CSE 473 - Artificial Intelligence - Autumn 2011

Written Assignment 2: MDPs, RL, and Markov Chains

Due Date: Due Wed Nov 23, 9:30am in class or through the online dropbox.

Problem 1: Simple Blackjack [30 points]

Consider a simplification of the card game Blackjack. There is an infinite deck of cards. Each card can be a 1, 2, or 3 (distributed in equal proportions). Each turn, the player can choose to draw another card or stop. At the end of the game, the player's score is equal to the sum of the numbers on all of the cards that have been flipped, if this sum is less than 5. If the sum is 5 or greater, the player receives a score of 0.

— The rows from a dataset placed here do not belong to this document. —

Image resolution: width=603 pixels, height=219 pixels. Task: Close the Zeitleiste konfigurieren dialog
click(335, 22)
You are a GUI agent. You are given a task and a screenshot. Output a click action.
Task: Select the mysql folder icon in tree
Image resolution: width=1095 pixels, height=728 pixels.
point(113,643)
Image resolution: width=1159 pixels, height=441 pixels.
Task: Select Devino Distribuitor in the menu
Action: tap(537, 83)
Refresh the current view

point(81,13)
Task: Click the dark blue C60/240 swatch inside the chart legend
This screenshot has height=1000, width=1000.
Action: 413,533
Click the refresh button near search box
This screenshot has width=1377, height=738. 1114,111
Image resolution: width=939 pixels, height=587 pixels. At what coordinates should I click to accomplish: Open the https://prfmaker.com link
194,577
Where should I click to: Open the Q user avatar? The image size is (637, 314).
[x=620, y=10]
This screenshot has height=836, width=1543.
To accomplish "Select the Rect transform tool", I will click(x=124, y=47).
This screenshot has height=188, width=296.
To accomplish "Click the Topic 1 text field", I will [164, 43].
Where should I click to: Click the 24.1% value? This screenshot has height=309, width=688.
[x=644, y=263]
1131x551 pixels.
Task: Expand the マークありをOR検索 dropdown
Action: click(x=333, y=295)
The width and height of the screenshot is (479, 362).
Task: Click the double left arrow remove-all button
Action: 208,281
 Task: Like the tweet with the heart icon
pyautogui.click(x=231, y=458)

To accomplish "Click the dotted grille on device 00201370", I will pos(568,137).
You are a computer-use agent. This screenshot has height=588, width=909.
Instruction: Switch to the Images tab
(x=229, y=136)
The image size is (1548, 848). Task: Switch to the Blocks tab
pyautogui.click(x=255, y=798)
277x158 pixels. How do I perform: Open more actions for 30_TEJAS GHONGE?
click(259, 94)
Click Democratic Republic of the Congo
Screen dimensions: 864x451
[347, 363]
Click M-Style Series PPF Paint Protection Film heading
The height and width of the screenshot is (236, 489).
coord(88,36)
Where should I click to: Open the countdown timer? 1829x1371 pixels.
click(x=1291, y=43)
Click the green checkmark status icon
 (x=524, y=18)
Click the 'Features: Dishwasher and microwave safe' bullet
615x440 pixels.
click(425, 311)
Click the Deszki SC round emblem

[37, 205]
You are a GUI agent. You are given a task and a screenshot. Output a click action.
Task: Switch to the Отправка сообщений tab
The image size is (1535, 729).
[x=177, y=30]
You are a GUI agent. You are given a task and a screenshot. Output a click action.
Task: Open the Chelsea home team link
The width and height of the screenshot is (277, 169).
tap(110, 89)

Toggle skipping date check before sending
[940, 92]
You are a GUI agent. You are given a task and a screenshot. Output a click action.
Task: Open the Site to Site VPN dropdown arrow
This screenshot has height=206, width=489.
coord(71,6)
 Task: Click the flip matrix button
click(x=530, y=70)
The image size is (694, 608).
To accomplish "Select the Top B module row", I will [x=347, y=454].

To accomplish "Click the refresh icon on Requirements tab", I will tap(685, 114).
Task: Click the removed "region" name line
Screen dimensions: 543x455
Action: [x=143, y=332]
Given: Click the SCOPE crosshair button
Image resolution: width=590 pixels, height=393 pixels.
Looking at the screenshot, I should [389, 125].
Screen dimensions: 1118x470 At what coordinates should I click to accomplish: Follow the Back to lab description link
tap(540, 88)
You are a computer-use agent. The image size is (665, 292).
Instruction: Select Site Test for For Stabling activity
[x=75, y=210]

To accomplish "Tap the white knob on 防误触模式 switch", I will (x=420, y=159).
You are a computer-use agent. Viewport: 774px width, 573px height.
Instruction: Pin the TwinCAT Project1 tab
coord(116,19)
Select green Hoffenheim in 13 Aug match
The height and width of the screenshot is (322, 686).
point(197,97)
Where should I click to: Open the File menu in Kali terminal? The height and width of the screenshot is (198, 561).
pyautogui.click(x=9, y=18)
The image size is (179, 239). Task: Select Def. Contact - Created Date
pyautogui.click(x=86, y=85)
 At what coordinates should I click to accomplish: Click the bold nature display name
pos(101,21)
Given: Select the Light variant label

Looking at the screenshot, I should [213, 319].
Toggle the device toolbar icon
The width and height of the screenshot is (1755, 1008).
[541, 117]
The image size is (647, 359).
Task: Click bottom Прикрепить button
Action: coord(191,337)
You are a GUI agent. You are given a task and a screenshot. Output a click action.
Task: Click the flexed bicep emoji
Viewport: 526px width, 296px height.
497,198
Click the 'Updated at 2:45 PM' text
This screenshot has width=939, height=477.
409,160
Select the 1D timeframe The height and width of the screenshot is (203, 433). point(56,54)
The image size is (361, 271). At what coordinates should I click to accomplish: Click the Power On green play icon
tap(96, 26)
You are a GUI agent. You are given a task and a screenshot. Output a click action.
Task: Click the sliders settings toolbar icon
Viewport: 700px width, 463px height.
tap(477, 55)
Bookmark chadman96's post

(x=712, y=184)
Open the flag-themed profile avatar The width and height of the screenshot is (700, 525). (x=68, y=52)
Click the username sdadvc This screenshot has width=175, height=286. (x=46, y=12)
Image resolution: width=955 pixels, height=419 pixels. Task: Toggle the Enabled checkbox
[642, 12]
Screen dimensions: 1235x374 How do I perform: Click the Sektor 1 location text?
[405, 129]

A. [10pts] Formulate the Simple Blackjack problem as an MDP.

B. [10pts] Do three rounds of value iteration, showing all of your work. Be sure to specify the settings for all relevant parameters (any reasonable values are acceptable).

C. [10pts] Simulate Q-learning for 10 steps. Be sure to specify the settings for all relevant parameters (any reasonable values are acceptable). Any time you would need to sample from a distribution, write the result you picked and label it with the associated probability.

Problem 2: Value Iteration vs. Policy Iteration [10 points]

A. [5pts] Briefly, in your own words, describe the difference between value iteration (VI) and policy iteration (PI).

B. [5pts] In general, would you prefer to use VI or PI to solve an MDP. Describe cases, if any, where one should be preferred to the other. Consider both the per-iteration complexity as well as the number of iterations required to find a good policy.

Problem 3: Markov Chains [20 points]

Consider the following process. You can be employed or unemployed. At each time step, you have a 1% chance of loosing your job and a 15% chance of moving from unemployment to employment (finding a new job!). Unless otherwise specified, assume that you have a 50% chance of being employed at time 1.

A. [5pts] Model this employment process as a Markov chain.

B. [5pts] If you start out employed, what is the probability of still being employed after three time steps? Show all of your work.

B. [5pts] If you are unemployed at time 3, what is the probability that you started out employed at time 1?

C. [5pts] What is the stationary distribution of the chain you defined?